Stop guilt trip on immigrants
DEAR EDITOR:
I am writing in rebuttal of how some leaders and others in the religious community and charities justify aiding undocumented immigrants with seeing the face of Jesus in everyone. This is enabling people to break our immigration laws.
First, charity begins at home. Has anybody looked around to see the suffering among our own American citizens? Everywhere I turn lately, I see businesses closing permanently, which indicates money isn’t growing on trees in America. Joe Biden is running the USA into the ground financially with the war in Ukraine.
The COVID-19 pandemic hurt this country financially and wrecked people’s health, if it didn’t kill them.

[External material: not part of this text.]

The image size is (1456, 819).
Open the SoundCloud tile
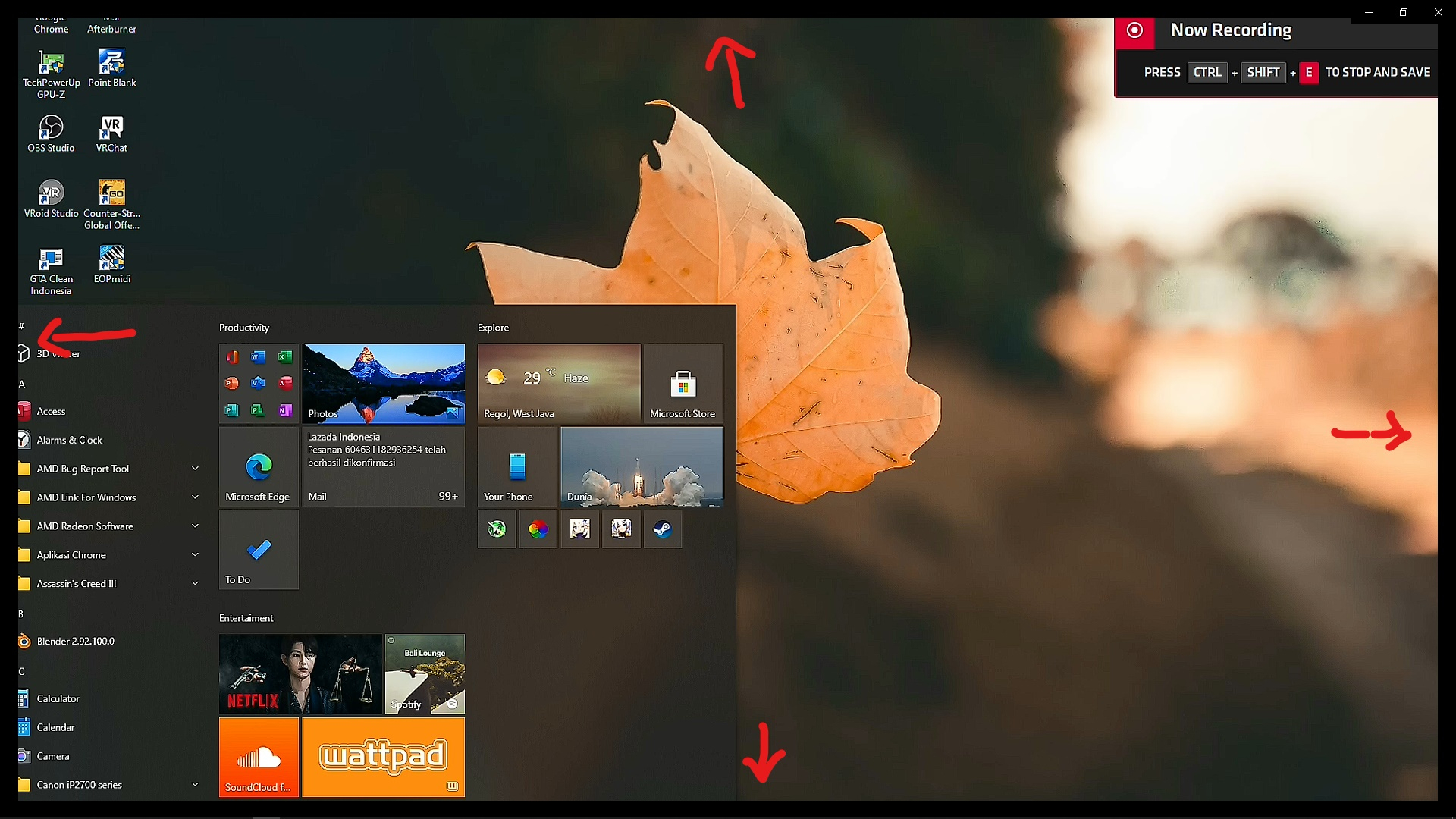click(259, 757)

Ohio’s increase in real estate taxes is causing hardship to senior citizens; some may lose their homes or relatives must help pay the taxes.
This wretched inflation is causing people to scramble financially to pay bills and put food on the table.
Where was the outcry from religious leaders in churches when they were told to close their doors during COVID-19, denying Catholics the sacraments and allowing people to die without receiving the last rites? It looks like the face of Jesus got blurred during the pandemic.
I didn’t hear any outcry from religious leaders denouncing the horrible abuse of power on the open border debacle. You might change your tone if you are a victim of a terrorist who came through the open border.
Every country has immigration laws; the USA is no exception. At present, abuse of power is ignoring our immigration laws and jamming this wicked agenda down the American people’s throats.
I see the face of Jesus in my fellow countrymen who suffer — not in illegal immigrants’ faces. I don’t hate these people; I don’t appreciate our laws being broken and our country being burdened with mass migration destroying our national identity, overwhelming our social services at our expense.
There is a way to enter this country lawfully, and it needs to be addressed and enforced. My relatives came through Ellis Island and were put through the wringer to get here. They didn’t receive help from the government or lodging at a hotel, medical cards, monetary assistance and now cell phones. They worked in the steel mills and had the worst jobs.
Knock it off with the guilt trip. American citizens are suffering and have had enough. We don’t need anybody else’s burden heaped on us!